*To do:*
Scan the records below for the line with "You are a computer-use agent." and the line with "Screen dimensions: 834x660", and retype that range exactly, both ends included, pictures excepted.

*Records provided:*
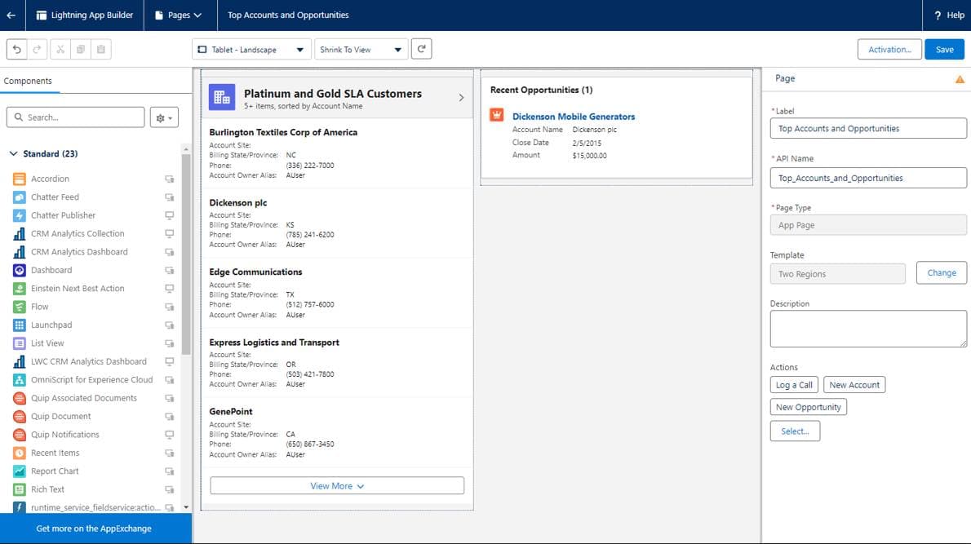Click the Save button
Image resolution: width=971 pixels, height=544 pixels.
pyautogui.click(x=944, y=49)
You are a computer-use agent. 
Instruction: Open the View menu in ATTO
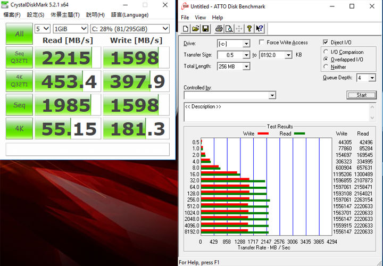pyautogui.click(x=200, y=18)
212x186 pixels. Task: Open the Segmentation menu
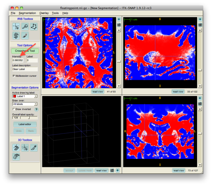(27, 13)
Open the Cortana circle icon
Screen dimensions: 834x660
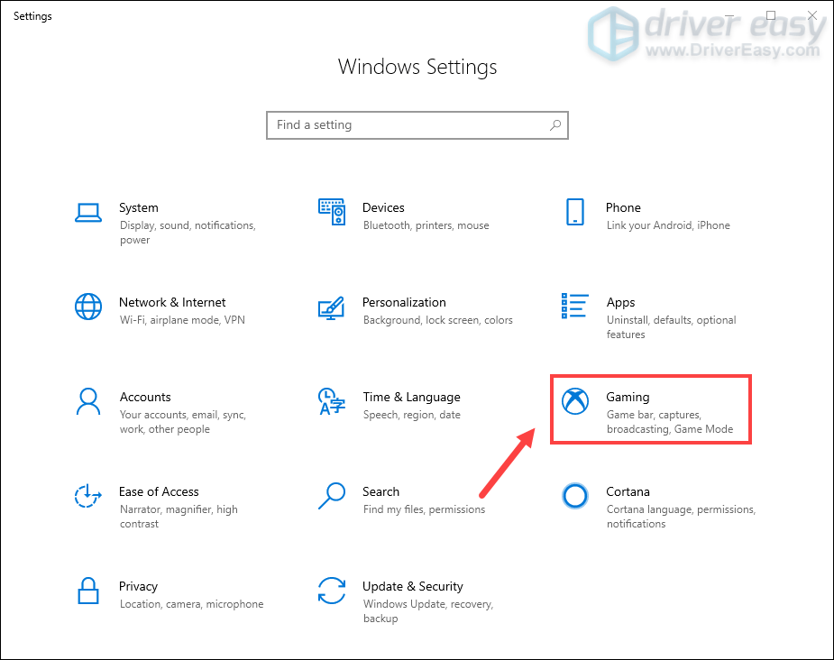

* * *

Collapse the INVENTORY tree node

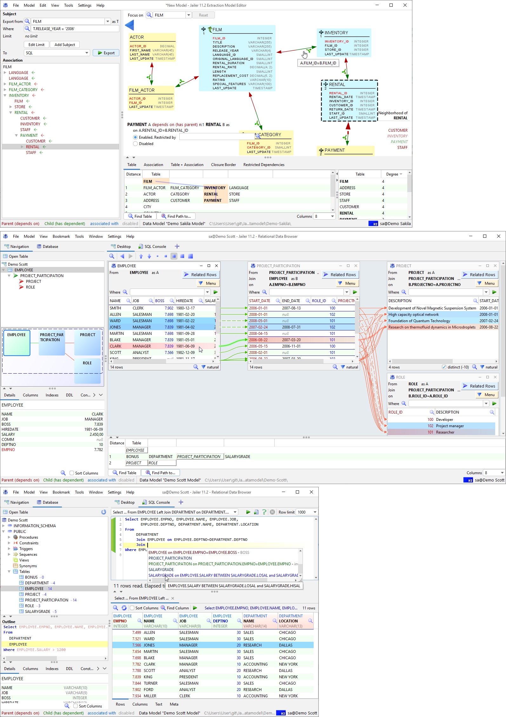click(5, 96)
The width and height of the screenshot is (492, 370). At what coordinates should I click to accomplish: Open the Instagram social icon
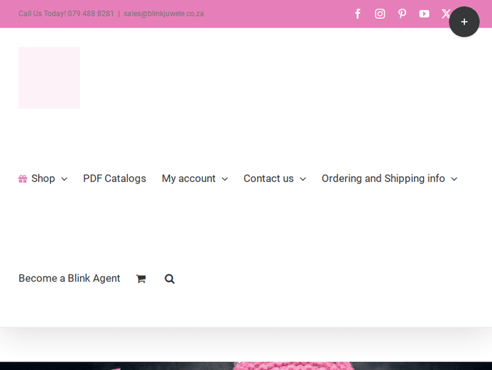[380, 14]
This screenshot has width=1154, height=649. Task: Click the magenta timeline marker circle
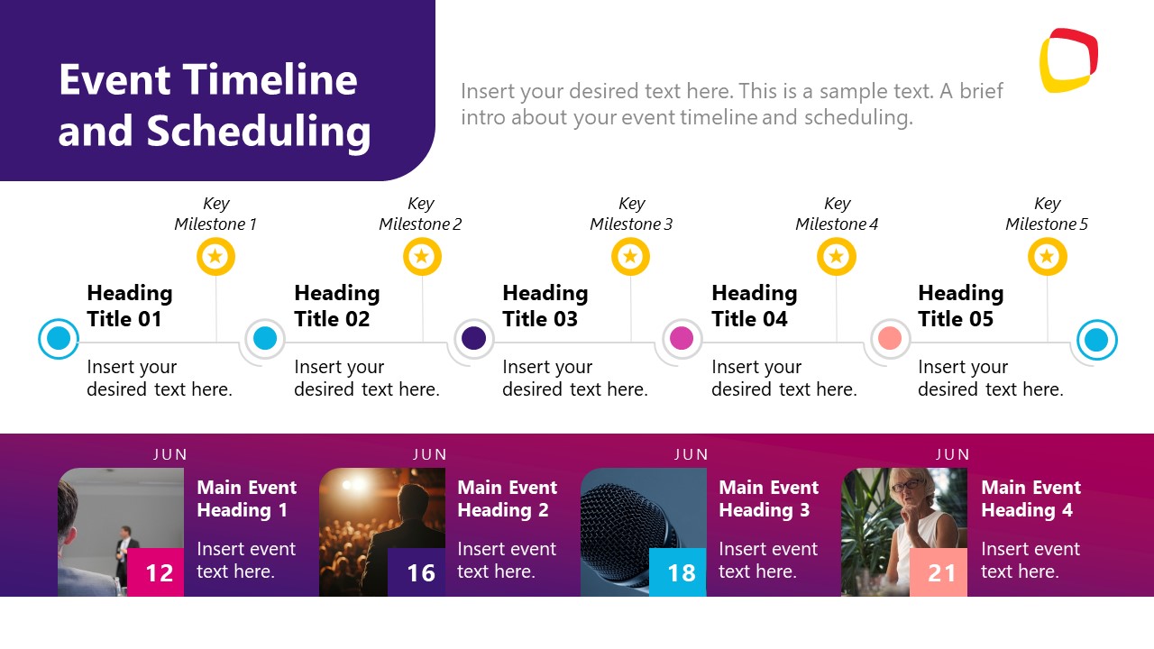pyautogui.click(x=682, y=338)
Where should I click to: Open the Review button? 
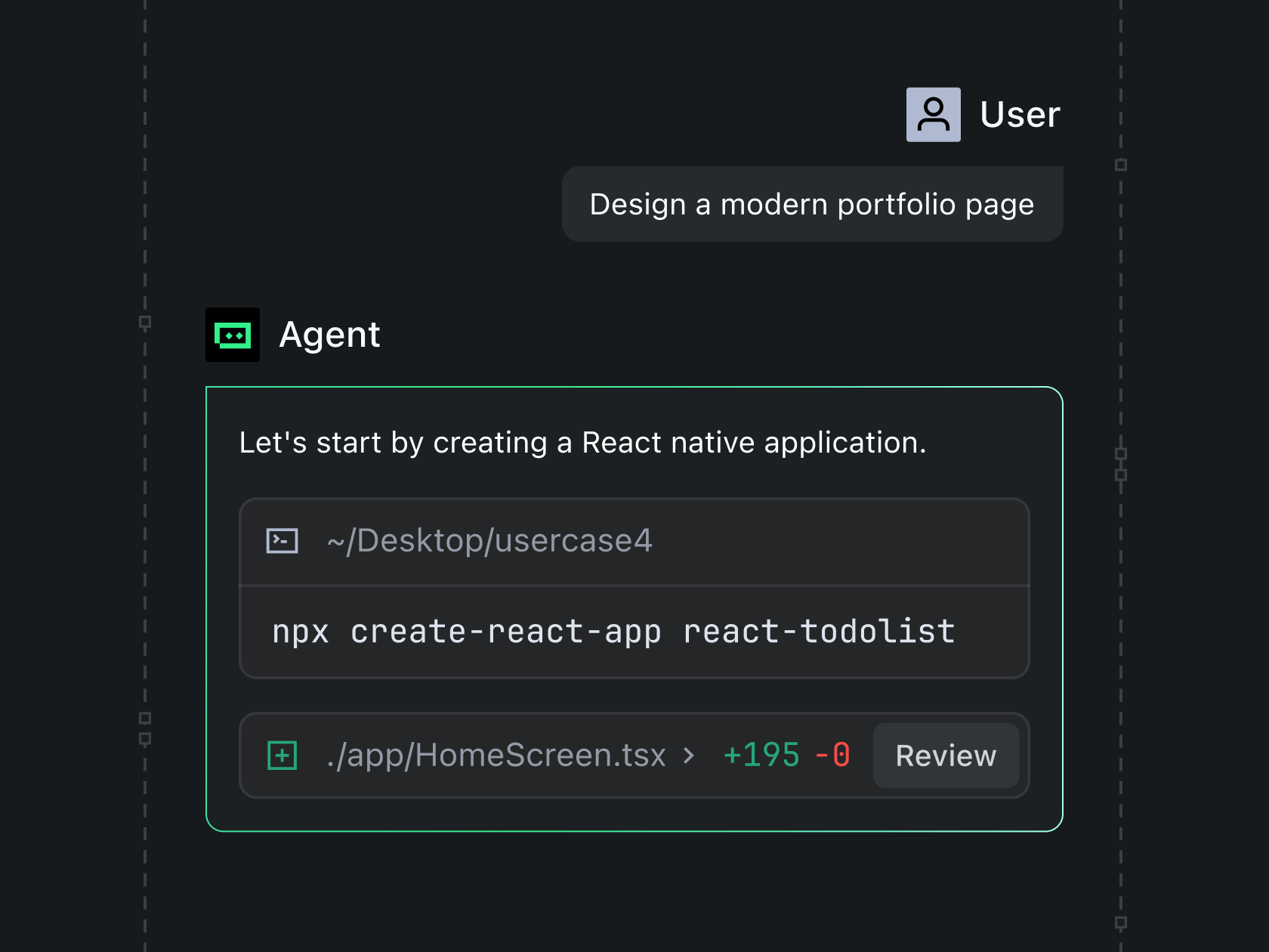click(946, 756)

---

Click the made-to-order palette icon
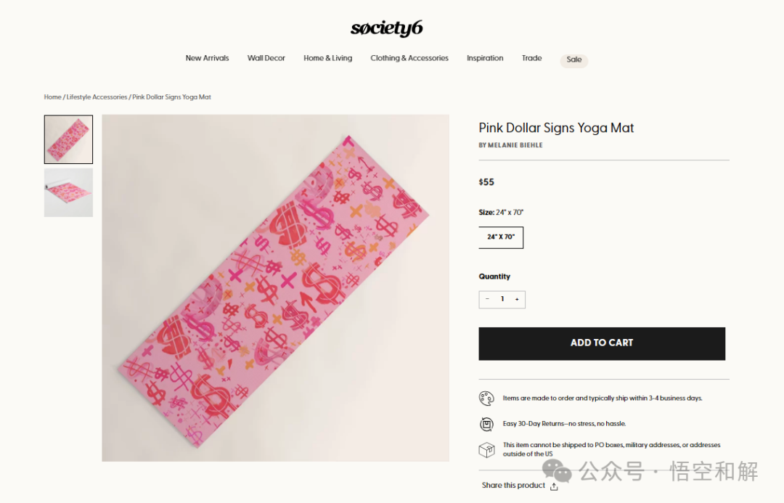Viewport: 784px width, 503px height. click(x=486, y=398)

*Answer below:*
You are a computer-use agent. 
Instruction: Open the View menu in ATTO
pyautogui.click(x=200, y=18)
212x186 pixels. Task: Open the Segmentation menu
(27, 13)
Open the Cortana circle icon
Screen dimensions: 834x660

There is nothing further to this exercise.